#### [Work instruction]
Every line with "date" in it must be copied from the data.
__________________________________________________
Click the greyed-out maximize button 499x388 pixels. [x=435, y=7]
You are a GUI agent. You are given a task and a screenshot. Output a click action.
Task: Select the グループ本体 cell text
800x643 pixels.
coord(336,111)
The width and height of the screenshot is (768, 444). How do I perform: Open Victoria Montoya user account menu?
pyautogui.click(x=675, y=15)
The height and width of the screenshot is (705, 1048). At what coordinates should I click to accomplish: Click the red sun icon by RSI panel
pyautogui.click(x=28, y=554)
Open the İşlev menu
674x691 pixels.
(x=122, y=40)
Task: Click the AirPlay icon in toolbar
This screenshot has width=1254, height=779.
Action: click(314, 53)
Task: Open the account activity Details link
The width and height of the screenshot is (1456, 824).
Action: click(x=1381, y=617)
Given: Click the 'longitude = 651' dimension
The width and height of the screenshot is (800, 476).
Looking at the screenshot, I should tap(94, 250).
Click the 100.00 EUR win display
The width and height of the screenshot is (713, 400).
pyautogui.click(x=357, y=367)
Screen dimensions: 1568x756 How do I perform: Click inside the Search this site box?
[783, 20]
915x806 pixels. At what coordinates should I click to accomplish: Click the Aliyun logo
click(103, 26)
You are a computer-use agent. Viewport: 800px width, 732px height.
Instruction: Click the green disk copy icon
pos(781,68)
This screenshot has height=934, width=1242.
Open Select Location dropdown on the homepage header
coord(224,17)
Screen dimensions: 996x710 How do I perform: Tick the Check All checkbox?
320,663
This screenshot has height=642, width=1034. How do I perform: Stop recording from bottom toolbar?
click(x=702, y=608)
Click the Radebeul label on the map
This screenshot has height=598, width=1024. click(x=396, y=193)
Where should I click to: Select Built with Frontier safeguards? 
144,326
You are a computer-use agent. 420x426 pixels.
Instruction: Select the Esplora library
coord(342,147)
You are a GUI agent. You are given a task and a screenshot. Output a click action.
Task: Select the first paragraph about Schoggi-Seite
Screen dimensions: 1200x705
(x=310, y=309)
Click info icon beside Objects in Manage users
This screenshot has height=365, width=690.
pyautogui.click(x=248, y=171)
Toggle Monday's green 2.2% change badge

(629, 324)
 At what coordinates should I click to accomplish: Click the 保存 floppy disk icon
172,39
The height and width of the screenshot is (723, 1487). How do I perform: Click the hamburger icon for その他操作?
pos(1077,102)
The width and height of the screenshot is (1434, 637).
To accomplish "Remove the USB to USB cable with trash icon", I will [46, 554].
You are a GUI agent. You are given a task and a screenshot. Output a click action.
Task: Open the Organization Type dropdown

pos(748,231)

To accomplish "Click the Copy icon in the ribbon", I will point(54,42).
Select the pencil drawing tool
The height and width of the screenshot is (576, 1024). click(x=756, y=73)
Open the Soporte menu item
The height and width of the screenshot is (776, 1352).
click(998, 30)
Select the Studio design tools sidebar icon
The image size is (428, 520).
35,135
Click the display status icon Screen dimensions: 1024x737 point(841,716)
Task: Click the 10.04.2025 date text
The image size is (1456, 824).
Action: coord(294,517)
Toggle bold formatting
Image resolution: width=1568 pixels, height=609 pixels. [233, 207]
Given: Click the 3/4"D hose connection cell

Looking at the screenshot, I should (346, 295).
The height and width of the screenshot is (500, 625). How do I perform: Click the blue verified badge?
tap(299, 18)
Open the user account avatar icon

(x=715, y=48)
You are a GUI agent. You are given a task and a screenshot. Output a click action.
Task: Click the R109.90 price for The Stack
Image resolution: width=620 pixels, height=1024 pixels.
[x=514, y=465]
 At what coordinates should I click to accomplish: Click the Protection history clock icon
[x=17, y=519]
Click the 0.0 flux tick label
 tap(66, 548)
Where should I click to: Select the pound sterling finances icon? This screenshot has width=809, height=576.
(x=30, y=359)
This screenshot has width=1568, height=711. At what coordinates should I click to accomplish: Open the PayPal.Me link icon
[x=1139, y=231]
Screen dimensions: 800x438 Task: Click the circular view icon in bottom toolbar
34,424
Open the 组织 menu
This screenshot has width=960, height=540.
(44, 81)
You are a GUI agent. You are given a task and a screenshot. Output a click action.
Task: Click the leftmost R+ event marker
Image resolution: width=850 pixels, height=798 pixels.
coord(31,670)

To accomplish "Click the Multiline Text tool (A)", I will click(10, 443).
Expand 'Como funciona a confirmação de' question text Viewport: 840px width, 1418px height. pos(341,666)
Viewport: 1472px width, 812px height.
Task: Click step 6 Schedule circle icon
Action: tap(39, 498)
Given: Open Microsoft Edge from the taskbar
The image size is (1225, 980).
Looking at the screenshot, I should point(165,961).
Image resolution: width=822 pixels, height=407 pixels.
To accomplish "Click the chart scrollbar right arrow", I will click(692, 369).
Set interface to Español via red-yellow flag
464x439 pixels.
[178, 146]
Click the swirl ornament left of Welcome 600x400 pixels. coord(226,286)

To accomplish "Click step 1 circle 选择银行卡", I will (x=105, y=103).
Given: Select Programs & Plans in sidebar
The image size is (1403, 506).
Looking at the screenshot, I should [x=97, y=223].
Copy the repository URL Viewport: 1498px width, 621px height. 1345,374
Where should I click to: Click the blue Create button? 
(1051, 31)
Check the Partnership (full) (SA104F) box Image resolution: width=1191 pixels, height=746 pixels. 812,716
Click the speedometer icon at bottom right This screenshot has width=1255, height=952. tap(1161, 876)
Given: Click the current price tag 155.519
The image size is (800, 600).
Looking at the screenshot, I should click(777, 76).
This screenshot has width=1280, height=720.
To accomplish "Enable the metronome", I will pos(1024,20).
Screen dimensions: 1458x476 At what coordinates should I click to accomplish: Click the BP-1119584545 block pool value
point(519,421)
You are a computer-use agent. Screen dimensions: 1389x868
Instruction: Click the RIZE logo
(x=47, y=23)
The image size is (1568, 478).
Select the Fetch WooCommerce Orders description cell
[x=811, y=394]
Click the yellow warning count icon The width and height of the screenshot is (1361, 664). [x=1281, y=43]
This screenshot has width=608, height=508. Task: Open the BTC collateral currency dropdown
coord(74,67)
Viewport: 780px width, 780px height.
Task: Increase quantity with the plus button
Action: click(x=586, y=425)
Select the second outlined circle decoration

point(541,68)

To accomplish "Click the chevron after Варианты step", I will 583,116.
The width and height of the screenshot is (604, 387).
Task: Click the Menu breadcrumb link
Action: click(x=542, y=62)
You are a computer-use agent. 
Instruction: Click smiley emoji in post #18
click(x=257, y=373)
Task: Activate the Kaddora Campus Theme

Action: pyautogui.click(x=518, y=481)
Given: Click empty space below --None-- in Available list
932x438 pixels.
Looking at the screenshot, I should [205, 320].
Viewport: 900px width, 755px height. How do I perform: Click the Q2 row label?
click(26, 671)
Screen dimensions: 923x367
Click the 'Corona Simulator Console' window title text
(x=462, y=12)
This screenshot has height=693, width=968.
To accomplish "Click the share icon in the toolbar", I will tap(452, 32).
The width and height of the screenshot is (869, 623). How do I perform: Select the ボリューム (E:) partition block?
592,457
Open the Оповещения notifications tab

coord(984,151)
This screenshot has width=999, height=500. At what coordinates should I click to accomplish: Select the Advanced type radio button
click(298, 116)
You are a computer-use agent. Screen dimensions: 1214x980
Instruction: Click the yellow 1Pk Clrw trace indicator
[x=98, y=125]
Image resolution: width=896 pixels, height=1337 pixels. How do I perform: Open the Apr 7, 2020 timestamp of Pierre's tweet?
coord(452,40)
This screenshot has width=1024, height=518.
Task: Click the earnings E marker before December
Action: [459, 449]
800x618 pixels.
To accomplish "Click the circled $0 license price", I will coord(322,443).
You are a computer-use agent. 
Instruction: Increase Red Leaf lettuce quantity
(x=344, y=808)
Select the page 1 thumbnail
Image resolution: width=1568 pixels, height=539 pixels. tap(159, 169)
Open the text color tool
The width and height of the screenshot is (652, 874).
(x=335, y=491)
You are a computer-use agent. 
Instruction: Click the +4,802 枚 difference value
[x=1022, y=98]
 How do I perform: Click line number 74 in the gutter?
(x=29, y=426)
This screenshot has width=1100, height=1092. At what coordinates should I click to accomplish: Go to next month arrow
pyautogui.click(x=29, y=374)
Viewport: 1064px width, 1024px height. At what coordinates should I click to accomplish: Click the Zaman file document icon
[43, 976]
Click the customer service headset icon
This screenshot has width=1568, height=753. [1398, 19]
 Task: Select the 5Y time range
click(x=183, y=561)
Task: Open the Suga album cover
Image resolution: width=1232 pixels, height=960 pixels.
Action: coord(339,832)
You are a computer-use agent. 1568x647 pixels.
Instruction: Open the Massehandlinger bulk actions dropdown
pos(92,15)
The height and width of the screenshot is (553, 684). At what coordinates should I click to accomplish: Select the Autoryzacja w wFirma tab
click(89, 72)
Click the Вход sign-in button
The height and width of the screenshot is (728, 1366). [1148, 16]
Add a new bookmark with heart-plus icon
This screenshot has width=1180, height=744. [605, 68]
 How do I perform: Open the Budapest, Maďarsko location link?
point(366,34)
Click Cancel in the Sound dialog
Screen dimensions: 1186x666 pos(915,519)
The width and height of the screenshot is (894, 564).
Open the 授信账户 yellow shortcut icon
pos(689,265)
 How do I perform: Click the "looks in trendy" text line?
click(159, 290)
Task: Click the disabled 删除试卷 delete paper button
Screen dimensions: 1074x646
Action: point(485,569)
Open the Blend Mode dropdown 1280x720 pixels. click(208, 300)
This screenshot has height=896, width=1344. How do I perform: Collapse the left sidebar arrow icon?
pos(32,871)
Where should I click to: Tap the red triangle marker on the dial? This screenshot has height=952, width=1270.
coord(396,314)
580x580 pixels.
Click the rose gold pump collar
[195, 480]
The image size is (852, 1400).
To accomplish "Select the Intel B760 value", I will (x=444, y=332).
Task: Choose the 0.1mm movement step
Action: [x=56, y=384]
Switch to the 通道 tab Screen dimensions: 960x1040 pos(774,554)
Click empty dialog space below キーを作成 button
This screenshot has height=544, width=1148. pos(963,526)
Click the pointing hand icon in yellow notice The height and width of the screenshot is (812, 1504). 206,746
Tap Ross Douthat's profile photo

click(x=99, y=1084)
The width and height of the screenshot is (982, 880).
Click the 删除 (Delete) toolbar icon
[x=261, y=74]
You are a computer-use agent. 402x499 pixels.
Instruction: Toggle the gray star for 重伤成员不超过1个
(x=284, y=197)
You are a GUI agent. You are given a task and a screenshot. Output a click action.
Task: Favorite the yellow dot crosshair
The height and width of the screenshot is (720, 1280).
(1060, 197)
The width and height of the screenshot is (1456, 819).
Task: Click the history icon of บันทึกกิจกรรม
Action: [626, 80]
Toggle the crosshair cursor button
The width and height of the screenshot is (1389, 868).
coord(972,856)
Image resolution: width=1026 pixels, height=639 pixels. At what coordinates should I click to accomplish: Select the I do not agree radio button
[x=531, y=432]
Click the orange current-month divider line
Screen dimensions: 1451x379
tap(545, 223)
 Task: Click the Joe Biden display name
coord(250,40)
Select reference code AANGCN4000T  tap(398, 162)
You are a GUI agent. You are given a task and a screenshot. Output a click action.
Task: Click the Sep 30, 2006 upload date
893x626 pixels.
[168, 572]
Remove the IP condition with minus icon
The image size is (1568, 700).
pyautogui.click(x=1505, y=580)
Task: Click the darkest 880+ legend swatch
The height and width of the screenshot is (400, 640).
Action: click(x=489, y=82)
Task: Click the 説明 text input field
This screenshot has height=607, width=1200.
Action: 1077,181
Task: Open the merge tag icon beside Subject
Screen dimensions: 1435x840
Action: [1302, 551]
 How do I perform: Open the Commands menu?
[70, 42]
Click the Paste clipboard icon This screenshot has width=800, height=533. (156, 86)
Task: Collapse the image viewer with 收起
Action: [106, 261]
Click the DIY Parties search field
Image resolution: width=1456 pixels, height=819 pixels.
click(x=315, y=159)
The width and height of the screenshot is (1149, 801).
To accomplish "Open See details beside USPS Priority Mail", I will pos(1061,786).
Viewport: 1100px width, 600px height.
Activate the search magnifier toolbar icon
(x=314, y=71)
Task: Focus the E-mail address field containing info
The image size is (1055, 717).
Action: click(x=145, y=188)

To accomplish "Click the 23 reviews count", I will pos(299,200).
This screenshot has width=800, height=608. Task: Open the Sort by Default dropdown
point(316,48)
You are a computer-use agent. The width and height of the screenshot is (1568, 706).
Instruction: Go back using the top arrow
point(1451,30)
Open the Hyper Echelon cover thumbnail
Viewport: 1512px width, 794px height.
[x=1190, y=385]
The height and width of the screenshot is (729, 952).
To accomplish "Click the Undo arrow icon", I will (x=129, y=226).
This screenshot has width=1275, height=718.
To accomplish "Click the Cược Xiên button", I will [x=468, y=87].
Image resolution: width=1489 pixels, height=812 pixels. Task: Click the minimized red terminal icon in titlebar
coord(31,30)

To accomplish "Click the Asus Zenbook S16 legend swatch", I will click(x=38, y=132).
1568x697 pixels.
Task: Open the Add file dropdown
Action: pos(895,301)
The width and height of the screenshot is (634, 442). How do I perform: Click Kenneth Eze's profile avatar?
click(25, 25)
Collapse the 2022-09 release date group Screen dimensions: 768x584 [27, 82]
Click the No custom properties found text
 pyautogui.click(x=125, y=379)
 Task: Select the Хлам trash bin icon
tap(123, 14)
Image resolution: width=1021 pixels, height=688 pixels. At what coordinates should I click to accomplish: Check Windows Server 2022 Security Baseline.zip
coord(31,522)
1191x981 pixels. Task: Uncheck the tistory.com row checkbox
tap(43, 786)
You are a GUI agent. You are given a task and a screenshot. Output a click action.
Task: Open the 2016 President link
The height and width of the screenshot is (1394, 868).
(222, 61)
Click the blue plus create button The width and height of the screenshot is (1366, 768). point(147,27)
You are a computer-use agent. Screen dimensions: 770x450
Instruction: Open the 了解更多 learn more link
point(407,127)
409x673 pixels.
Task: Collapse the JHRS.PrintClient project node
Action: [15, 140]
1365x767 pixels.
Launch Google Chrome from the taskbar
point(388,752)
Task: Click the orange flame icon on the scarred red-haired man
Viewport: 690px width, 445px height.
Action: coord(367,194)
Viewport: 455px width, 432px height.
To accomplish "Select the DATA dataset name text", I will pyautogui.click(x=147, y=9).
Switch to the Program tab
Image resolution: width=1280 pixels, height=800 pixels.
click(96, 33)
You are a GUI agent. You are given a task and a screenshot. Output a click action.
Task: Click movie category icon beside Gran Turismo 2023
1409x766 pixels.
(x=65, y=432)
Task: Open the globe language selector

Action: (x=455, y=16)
__________________________________________________
#### [Task solution]
Task: Click the 10.04.2025 date text
Task: Click the Sep 30, 2006 upload date
Collapse the 2022-09 release date group Screen dimensions: 768x584 [27, 82]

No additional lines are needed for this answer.